Stored data entries:

########

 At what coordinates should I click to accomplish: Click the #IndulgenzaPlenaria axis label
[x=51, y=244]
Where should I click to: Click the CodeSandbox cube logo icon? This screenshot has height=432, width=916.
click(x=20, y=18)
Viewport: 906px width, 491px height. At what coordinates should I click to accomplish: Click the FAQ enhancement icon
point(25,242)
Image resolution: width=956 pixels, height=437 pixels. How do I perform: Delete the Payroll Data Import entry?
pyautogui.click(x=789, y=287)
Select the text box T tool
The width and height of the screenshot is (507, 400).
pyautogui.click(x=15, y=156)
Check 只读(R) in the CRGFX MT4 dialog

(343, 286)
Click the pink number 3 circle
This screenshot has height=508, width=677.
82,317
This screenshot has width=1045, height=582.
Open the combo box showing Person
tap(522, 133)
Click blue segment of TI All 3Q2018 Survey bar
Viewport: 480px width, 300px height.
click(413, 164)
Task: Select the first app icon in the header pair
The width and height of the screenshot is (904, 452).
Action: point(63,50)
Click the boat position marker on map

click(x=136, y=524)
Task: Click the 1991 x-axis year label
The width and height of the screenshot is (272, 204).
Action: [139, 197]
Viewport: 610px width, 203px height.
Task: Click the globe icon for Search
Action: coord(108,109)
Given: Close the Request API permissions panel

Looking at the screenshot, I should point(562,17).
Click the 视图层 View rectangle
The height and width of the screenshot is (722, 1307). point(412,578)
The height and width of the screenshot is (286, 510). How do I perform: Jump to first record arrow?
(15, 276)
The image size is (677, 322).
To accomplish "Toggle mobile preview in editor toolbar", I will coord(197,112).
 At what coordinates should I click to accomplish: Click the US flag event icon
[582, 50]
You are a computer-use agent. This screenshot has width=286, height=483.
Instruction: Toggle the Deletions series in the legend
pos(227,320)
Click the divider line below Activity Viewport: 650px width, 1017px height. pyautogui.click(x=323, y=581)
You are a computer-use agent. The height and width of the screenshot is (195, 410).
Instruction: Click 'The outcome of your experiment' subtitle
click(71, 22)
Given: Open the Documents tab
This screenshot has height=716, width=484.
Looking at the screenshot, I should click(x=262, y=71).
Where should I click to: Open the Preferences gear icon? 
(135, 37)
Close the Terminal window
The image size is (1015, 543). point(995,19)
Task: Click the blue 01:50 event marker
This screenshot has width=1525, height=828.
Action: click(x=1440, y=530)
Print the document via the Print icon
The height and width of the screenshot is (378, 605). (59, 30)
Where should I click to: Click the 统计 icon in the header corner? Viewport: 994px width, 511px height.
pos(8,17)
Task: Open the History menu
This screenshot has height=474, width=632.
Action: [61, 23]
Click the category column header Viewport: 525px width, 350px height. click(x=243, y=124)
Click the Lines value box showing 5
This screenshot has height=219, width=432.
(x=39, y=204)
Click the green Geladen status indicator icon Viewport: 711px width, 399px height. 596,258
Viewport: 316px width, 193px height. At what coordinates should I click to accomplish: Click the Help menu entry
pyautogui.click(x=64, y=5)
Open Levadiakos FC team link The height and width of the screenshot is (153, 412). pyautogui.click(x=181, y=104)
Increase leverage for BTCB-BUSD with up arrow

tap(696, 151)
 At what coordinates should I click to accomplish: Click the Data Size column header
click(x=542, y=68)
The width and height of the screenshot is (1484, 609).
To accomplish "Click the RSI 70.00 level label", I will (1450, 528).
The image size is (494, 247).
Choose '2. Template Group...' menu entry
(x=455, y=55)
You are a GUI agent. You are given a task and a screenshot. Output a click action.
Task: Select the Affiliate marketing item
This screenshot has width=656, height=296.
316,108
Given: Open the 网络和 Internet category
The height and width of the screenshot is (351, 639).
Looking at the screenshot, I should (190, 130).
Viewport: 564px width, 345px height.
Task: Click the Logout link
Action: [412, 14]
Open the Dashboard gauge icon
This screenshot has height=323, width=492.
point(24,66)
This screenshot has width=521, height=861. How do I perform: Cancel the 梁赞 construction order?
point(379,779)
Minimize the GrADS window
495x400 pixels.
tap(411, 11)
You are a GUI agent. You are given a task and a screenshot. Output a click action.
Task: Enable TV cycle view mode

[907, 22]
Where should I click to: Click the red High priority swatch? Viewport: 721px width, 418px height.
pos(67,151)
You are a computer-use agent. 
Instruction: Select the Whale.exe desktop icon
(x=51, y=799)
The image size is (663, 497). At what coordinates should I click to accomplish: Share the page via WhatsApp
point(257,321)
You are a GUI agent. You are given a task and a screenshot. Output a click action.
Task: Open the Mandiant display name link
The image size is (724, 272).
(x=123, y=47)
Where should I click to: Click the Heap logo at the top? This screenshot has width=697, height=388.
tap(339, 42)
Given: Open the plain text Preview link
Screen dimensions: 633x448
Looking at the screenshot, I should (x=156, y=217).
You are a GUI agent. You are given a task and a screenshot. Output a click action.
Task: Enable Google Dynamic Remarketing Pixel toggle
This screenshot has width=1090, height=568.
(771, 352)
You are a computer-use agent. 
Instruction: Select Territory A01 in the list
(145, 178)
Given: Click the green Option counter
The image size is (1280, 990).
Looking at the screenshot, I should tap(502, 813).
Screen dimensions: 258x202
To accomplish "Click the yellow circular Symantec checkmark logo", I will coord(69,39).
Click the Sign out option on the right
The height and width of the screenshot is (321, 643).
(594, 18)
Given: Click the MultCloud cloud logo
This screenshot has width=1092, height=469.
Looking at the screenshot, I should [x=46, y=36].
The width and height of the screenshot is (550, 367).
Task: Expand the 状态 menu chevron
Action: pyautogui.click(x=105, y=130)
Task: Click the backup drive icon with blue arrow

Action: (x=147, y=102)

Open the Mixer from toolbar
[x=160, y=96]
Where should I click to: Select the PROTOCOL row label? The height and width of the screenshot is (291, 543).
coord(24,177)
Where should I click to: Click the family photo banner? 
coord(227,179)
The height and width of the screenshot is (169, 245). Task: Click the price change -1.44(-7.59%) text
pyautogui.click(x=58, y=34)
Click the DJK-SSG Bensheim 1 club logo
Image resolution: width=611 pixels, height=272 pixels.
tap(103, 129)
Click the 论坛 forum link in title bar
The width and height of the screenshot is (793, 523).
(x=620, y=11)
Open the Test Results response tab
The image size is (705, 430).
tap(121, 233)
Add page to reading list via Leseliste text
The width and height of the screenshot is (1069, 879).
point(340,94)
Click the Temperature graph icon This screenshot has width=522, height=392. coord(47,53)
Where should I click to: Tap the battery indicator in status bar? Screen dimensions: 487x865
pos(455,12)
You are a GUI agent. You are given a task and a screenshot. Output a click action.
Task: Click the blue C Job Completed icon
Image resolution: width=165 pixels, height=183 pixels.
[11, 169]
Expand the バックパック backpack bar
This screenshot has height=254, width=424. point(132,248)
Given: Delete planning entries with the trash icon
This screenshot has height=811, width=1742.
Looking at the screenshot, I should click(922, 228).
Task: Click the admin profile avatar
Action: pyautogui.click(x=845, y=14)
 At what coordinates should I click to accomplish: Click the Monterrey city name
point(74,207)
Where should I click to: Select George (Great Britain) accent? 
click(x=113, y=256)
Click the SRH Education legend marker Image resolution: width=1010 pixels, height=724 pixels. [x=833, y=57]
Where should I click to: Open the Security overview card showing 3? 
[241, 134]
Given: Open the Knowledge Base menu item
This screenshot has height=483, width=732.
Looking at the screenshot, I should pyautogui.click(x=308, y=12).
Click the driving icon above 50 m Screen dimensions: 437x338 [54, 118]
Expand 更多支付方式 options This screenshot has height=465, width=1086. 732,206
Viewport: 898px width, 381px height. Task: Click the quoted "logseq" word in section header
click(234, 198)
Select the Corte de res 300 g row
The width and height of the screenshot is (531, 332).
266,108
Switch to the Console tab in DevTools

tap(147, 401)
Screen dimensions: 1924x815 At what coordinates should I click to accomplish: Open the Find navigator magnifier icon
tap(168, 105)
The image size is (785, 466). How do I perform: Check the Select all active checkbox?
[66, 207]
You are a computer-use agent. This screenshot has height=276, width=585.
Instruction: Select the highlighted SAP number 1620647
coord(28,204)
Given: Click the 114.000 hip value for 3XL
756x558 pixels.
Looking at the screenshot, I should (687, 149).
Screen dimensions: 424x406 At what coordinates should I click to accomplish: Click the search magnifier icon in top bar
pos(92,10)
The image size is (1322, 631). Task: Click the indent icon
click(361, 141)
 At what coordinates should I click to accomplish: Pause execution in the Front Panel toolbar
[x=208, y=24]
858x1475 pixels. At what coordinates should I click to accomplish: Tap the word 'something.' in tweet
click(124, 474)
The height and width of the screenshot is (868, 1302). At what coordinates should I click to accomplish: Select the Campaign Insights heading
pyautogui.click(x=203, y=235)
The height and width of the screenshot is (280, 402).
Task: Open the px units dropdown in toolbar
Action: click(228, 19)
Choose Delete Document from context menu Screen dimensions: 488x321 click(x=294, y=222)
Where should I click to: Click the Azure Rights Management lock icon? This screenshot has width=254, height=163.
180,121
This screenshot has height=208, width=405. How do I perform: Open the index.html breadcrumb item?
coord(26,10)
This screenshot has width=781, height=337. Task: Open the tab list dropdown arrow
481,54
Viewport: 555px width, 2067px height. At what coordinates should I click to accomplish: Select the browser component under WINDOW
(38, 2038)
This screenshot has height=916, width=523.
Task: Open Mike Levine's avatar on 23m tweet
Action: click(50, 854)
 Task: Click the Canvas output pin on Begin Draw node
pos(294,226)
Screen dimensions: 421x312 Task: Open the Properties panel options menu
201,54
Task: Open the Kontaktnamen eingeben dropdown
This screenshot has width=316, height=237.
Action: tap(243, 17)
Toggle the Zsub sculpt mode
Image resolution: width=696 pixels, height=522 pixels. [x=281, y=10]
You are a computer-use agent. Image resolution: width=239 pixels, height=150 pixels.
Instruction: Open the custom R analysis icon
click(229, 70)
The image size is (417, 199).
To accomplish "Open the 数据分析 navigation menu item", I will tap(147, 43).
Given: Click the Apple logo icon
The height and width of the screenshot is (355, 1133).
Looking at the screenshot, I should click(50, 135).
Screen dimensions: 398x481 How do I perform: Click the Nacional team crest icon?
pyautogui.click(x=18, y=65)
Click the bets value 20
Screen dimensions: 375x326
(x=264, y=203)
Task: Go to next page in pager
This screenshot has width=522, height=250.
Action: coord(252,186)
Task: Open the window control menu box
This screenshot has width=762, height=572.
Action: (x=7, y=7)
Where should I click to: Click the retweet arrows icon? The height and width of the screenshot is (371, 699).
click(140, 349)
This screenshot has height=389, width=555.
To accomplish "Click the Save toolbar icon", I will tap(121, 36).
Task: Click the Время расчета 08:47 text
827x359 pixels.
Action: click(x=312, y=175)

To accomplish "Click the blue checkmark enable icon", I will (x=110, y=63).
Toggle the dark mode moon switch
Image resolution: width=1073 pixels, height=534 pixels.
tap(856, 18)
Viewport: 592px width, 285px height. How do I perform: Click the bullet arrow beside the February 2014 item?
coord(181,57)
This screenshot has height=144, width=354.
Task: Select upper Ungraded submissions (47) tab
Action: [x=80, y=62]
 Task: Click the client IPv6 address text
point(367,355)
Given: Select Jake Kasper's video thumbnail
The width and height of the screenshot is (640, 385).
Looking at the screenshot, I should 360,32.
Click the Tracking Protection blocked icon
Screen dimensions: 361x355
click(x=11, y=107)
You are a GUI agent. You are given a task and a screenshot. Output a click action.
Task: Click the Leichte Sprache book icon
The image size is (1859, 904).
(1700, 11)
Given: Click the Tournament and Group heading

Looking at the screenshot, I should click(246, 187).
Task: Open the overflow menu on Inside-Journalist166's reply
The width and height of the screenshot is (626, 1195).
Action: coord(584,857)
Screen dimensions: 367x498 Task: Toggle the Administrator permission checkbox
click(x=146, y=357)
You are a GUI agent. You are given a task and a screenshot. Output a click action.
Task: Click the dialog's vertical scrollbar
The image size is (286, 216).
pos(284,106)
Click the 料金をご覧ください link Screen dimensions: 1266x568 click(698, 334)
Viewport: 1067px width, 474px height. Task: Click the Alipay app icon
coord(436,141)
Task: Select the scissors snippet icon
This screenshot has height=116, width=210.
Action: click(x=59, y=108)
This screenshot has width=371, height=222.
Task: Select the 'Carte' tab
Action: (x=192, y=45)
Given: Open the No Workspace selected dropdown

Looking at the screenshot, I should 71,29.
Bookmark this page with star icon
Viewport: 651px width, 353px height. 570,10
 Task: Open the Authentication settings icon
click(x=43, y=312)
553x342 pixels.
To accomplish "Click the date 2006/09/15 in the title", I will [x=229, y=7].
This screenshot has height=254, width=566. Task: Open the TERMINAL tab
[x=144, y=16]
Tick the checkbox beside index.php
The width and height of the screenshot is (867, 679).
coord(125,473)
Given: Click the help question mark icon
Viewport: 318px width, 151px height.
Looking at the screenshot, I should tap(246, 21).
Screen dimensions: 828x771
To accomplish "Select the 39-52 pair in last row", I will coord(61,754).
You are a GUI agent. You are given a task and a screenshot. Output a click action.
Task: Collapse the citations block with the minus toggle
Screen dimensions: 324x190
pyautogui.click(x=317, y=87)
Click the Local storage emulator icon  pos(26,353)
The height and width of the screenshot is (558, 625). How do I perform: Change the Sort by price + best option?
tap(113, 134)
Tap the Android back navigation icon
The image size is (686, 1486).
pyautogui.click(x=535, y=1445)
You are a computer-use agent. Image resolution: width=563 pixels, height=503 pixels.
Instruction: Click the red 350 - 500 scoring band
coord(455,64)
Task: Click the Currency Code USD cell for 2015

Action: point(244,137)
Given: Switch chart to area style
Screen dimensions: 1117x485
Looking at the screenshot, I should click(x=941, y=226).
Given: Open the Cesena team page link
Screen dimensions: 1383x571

########

Return every line in the records that includes the string "green".

Your response:
Click the green Geladen status indicator icon Viewport: 711px width, 399px height. 596,258
Given: Click the green Option counter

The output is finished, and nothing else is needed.